▶ **Exercise**
Your answer should be the records below, written out exactly.

▶ **Data for processing**
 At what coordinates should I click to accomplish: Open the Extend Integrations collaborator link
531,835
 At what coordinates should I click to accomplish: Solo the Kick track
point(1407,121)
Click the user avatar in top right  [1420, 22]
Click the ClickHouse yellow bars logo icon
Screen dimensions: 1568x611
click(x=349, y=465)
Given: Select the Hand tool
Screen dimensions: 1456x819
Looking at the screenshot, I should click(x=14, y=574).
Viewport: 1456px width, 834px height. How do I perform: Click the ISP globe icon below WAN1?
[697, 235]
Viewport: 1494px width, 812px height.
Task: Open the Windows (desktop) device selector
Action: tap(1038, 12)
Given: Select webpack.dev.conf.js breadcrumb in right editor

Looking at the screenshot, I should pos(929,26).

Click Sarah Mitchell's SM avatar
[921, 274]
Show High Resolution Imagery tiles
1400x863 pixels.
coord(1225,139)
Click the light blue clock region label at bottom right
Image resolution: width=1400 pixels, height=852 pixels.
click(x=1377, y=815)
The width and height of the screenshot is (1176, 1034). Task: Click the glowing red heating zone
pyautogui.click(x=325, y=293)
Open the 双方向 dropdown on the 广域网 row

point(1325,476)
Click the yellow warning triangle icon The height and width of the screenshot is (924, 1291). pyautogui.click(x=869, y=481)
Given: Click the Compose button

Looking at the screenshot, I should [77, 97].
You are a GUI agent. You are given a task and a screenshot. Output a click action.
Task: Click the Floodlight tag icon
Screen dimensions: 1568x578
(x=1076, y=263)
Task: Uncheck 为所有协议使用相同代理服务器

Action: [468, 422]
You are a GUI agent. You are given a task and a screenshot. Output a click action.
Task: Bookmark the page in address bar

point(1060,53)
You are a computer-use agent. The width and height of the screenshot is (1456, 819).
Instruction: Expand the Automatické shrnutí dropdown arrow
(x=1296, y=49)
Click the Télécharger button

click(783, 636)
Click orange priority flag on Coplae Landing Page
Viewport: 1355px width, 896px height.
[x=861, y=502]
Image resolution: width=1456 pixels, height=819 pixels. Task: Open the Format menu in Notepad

▶ **Answer box**
 At what coordinates should I click to accomplish: Open the Extend Integrations collaborator link
531,835
 At what coordinates should I click to accomplish: Solo the Kick track
point(1407,121)
Click the user avatar in top right  [1420, 22]
Click the ClickHouse yellow bars logo icon
Screen dimensions: 1568x611
click(x=349, y=465)
Given: Select the Hand tool
Screen dimensions: 1456x819
Looking at the screenshot, I should click(x=14, y=574).
Viewport: 1456px width, 834px height. How do I perform: Click the ISP globe icon below WAN1?
[697, 235]
Viewport: 1494px width, 812px height.
Task: Open the Windows (desktop) device selector
Action: tap(1038, 12)
Given: Select webpack.dev.conf.js breadcrumb in right editor

Looking at the screenshot, I should pos(929,26).

Click Sarah Mitchell's SM avatar
[921, 274]
Show High Resolution Imagery tiles
1400x863 pixels.
coord(1225,139)
Click the light blue clock region label at bottom right
Image resolution: width=1400 pixels, height=852 pixels.
click(x=1377, y=815)
The width and height of the screenshot is (1176, 1034). Task: Click the glowing red heating zone
pyautogui.click(x=325, y=293)
Open the 双方向 dropdown on the 广域网 row

point(1325,476)
Click the yellow warning triangle icon The height and width of the screenshot is (924, 1291). pyautogui.click(x=869, y=481)
Given: Click the Compose button

Looking at the screenshot, I should [77, 97].
You are a GUI agent. You are given a task and a screenshot. Output a click action.
Task: Click the Floodlight tag icon
Screen dimensions: 1568x578
(x=1076, y=263)
Task: Uncheck 为所有协议使用相同代理服务器

Action: [468, 422]
You are a GUI agent. You are given a task and a screenshot. Output a click action.
Task: Bookmark the page in address bar

point(1060,53)
You are a computer-use agent. The width and height of the screenshot is (1456, 819).
Instruction: Expand the Automatické shrnutí dropdown arrow
(x=1296, y=49)
Click the Télécharger button

click(783, 636)
Click orange priority flag on Coplae Landing Page
Viewport: 1355px width, 896px height.
[x=861, y=502]
Image resolution: width=1456 pixels, height=819 pixels. Task: Open the Format menu in Notepad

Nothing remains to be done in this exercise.